• [Task to complete]: Although the records contain pictures, print none of them; print exactly the lines from the one with "Task: Click the" through the last line.

***** The records

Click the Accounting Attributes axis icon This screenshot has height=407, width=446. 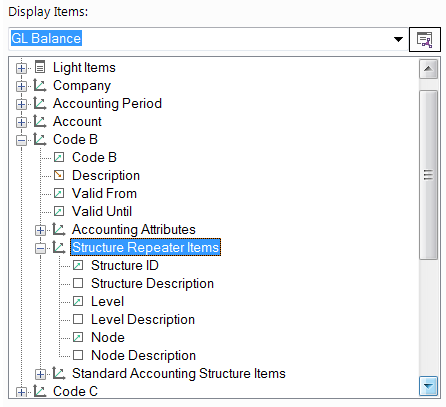[59, 229]
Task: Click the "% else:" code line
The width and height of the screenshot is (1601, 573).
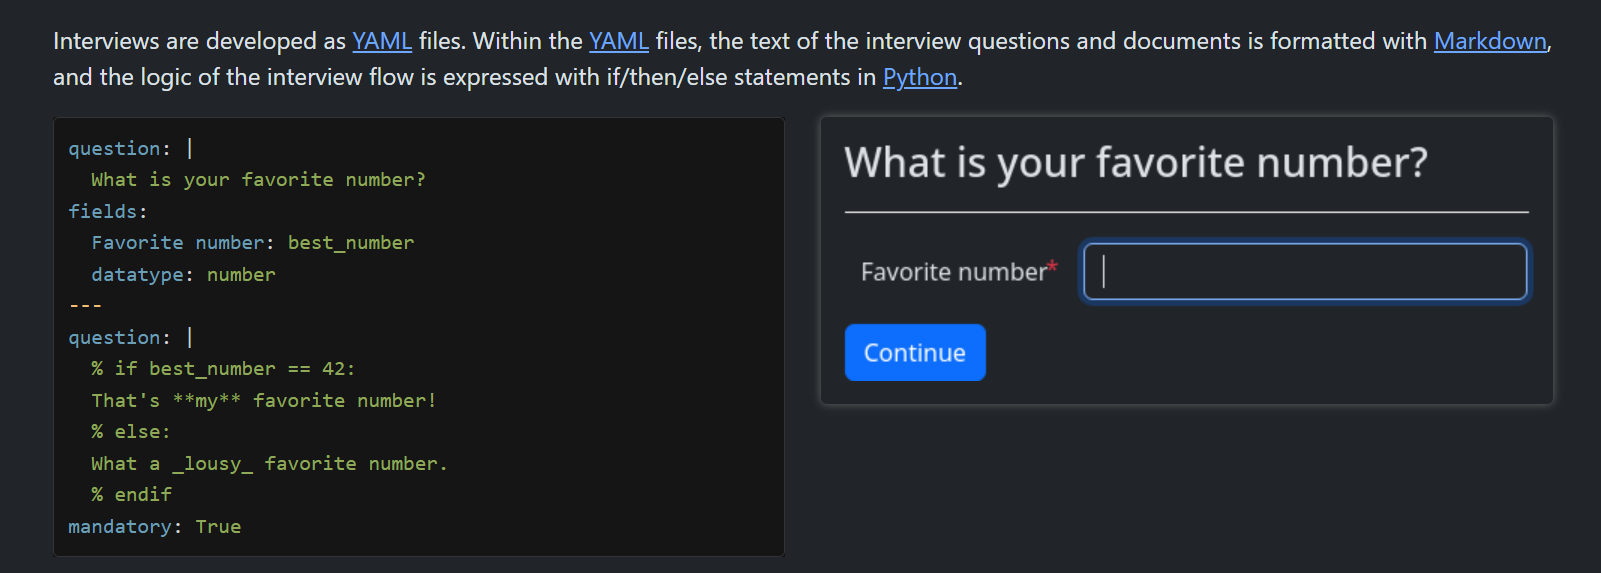Action: coord(131,432)
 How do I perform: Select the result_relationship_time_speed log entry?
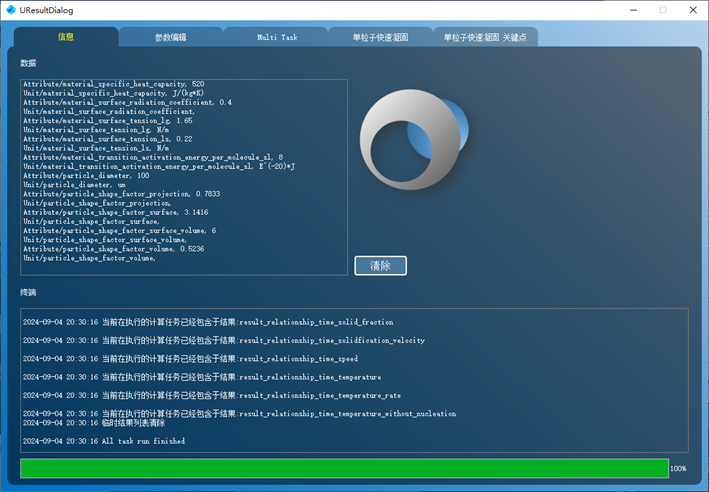click(x=190, y=359)
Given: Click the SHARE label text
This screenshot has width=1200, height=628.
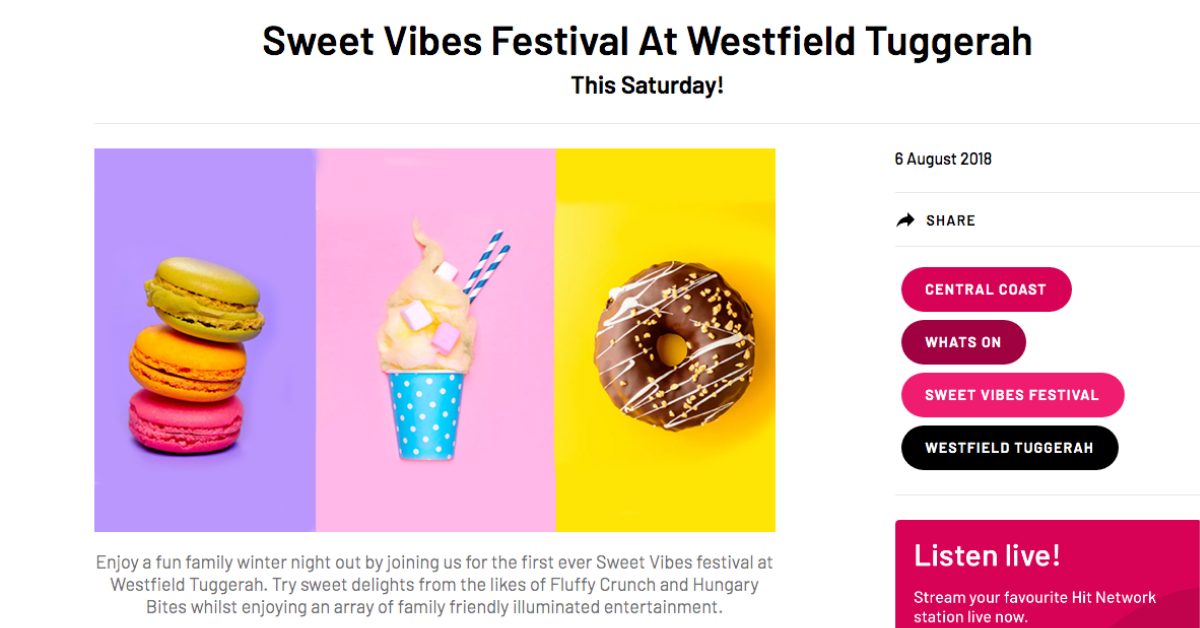Looking at the screenshot, I should 950,220.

**********

• [Solution to this problem]:
Task: Click the "% else:" code line
The width and height of the screenshot is (1601, 573).
Action: coord(131,432)
 How do I perform: Select the result_relationship_time_speed log entry?
click(x=190, y=359)
Given: Click the SHARE label text
This screenshot has width=1200, height=628.
Looking at the screenshot, I should 950,220.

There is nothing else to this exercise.